(Stored records)
• • • • •

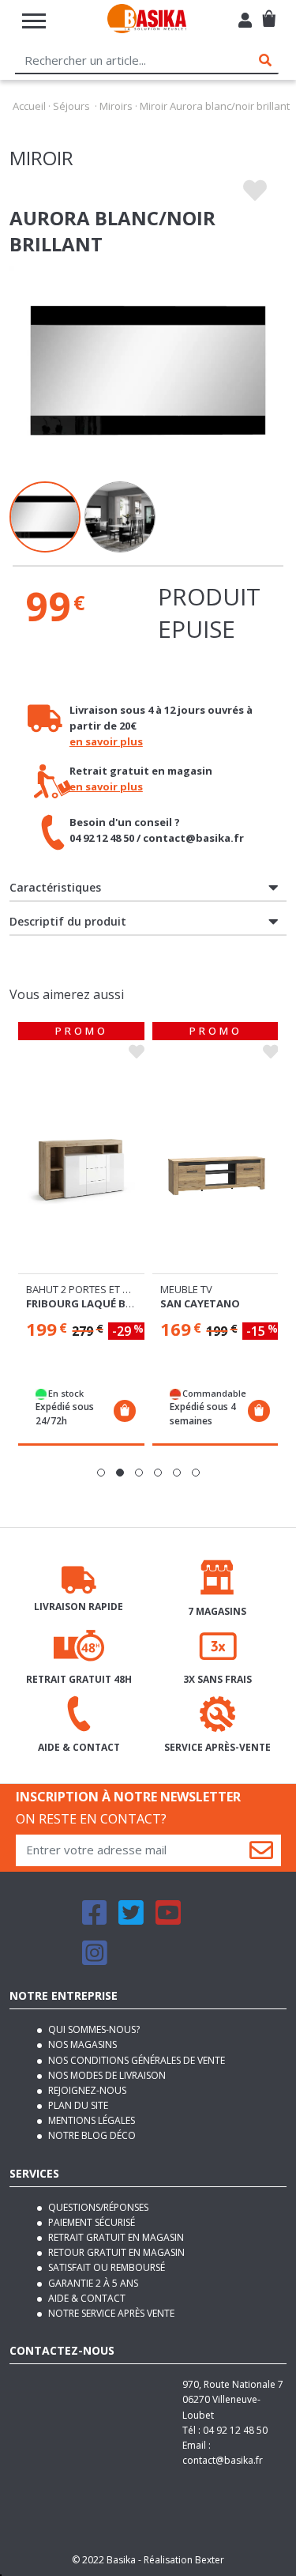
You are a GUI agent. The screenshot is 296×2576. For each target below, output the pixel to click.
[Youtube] (168, 1919)
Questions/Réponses (97, 2207)
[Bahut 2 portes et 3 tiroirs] (81, 1169)
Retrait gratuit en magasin (115, 2237)
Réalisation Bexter (184, 2560)
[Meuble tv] (215, 1169)
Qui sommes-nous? (93, 2029)
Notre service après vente (110, 2313)
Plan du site (77, 2105)
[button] (101, 1472)
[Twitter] (131, 1919)
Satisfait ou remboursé (105, 2267)
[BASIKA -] (146, 21)
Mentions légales (90, 2120)
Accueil (29, 106)
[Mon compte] (245, 22)
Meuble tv (186, 1289)
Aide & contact (86, 2298)
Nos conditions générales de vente (135, 2060)
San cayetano (200, 1303)
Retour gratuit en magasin (115, 2252)
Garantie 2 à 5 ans (92, 2283)
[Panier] (269, 12)
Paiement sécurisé (90, 2222)
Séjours (71, 106)
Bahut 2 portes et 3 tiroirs (96, 1289)
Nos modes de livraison (106, 2075)
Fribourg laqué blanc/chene (107, 1303)
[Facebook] (94, 1919)
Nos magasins (81, 2044)
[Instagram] (94, 1960)
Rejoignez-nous (86, 2090)
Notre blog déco (91, 2135)
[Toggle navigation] (34, 21)
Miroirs (116, 106)
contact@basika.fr (222, 2460)
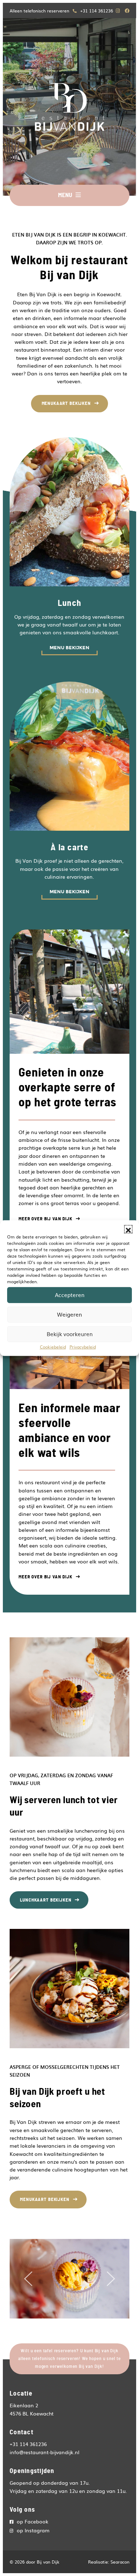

• • • • •

## What you will do
No picture belongs in the answer; the rest of the records must be repeated exactly.

## Result below
You are a GUI agent. The screenshot is 296×2576. For each target below, output the pixel to click.
[Youtube] (168, 1919)
Questions/Réponses (97, 2207)
[Bahut 2 portes et 3 tiroirs] (81, 1169)
Retrait gratuit en magasin (115, 2237)
Réalisation Bexter (184, 2560)
[Meuble tv] (215, 1169)
Qui sommes-nous? (93, 2029)
Notre service après vente (110, 2313)
Plan du site (77, 2105)
[button] (101, 1472)
[Twitter] (131, 1919)
Satisfait ou remboursé (105, 2267)
[BASIKA -] (146, 21)
Mentions légales (90, 2120)
Accueil (29, 106)
[Mon compte] (245, 22)
Meuble tv (186, 1289)
Aide & contact (86, 2298)
Nos conditions générales de vente (135, 2060)
San cayetano (200, 1303)
Retour gratuit en magasin (115, 2252)
Garantie 2 à 5 ans (92, 2283)
[Panier] (269, 12)
Paiement sécurisé (90, 2222)
Séjours (71, 106)
Bahut 2 portes et 3 tiroirs (96, 1289)
Nos modes de livraison (106, 2075)
Fribourg laqué blanc/chene (107, 1303)
[Facebook] (94, 1919)
Nos magasins (81, 2044)
[Instagram] (94, 1960)
Rejoignez-nous (86, 2090)
Notre blog déco (91, 2135)
[Toggle navigation] (34, 21)
Miroirs (116, 106)
contact@basika.fr (222, 2460)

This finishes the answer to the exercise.